Work task:
Starting at the line below holding "Instruction: Click the" and stopping at the line holding "The image size is (819, 1456).", print every line exactly, both ends included, and leave the rest out.

Stored data:
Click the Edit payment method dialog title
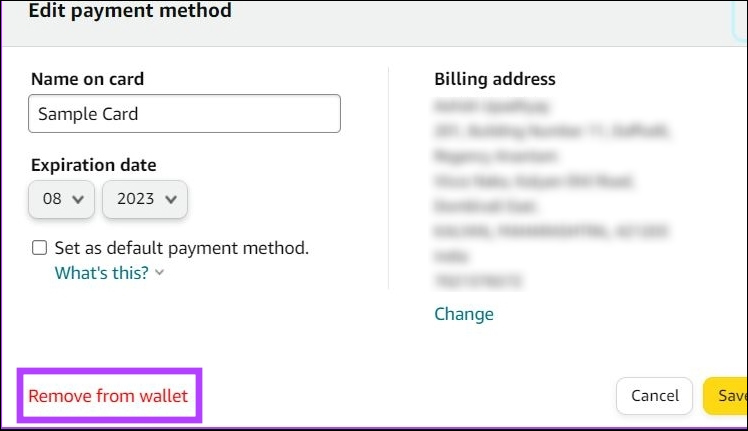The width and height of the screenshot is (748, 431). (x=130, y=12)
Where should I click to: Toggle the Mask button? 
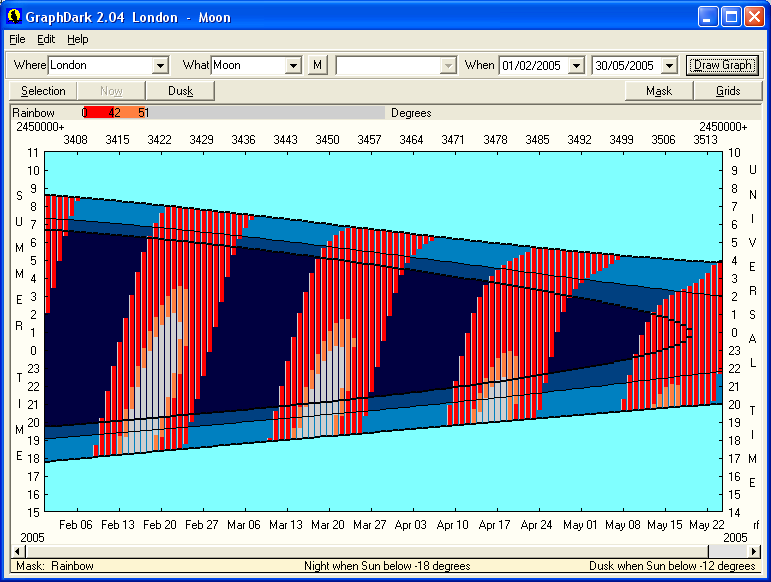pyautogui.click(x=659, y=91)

---

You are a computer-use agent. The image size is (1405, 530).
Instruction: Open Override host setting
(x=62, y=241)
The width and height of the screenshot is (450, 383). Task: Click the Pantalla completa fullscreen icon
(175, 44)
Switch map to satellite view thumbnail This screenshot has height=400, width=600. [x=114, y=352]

* * *

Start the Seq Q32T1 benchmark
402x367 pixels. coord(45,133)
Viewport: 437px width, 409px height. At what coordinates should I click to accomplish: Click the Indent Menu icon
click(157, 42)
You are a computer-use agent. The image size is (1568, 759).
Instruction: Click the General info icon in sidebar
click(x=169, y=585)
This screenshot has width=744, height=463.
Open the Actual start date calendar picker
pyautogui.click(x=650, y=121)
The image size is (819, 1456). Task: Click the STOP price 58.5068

Response area:
Instruction: Click the General info icon in sidebar
click(x=169, y=585)
This screenshot has width=744, height=463.
Open the Actual start date calendar picker
pyautogui.click(x=650, y=121)
The image size is (819, 1456). Task: Click the STOP price 58.5068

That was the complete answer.